The event, called 'Release', will take place at 10pm on Friday.

The No to Military Trials for Civilians group has said its members will attend the event.

The event's organisers said that the human chain is to remember all the activists detained since the January 25 revolution.

"The detainees are fasting in Ramadan without even a fan, and are eating an Iftar that is unfit for human beings. Show them your gratitude, if only through standing in the shade after Iftar for an hour."

According to the official 'Release' Facebook page, the human chain is to show solidarity with people facing both criminal and political trials in military courts.

Among the groups taking part in the event are Salafyo Costa (moderate Salafists), No to Military Trials for Civilians and the April 6 Youth Movement in Suez.

A military court on Thursday imposed the first jail sentence on activists since the January 2011 uprising.

Reda Mohamed, a female activist, received a three-month sentence, whilst Nesrine Youssef and Hayat Hussein received six-month sentences.

The three activists were arrested on 4 May, along with sixteen others, during the Abbasiya clashes.

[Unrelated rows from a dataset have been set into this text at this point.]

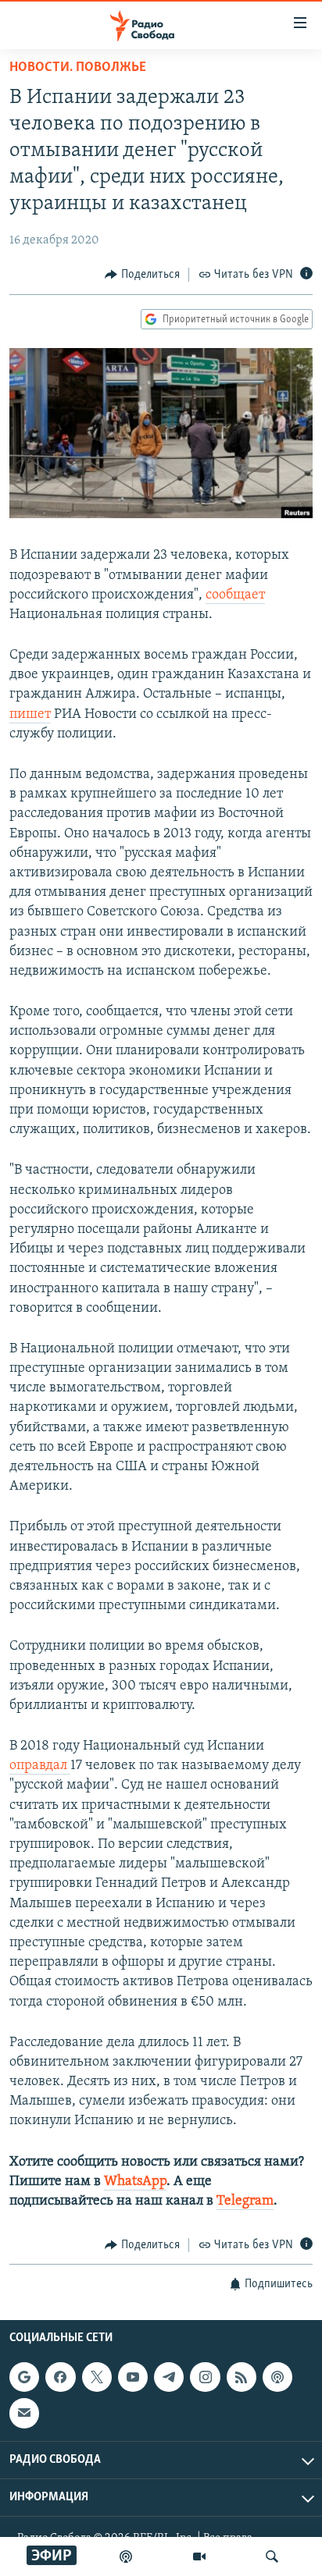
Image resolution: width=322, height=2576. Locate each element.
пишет (30, 715)
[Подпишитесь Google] (24, 2377)
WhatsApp (135, 2182)
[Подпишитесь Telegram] (169, 2377)
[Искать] (272, 2556)
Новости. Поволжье (77, 68)
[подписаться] (24, 2413)
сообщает (235, 595)
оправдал (39, 1766)
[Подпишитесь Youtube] (133, 2377)
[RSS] (241, 2377)
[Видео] (199, 2556)
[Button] (142, 275)
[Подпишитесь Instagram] (205, 2377)
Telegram (245, 2201)
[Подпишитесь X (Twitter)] (97, 2377)
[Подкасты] (277, 2377)
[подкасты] (125, 2556)
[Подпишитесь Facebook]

Activists have called on President Mohamed Morsi to immediately end military trials for civilians and to issue an amnesty and pay compensation to those who were tried in military courts.

Last week, Morsi ordered the release of 572 people detained by the military since last year's uprising, including 530 who had already been convicted.

Morsi's order was issued on the recommendation of a committee recently drawn up by the president to look into all cases of civilians detained by military authorities.

A total of 11,879 Egyptians have been detained by the military since last year's uprising, according to figures issued by the committee.

Of these, 9,714 have since been released.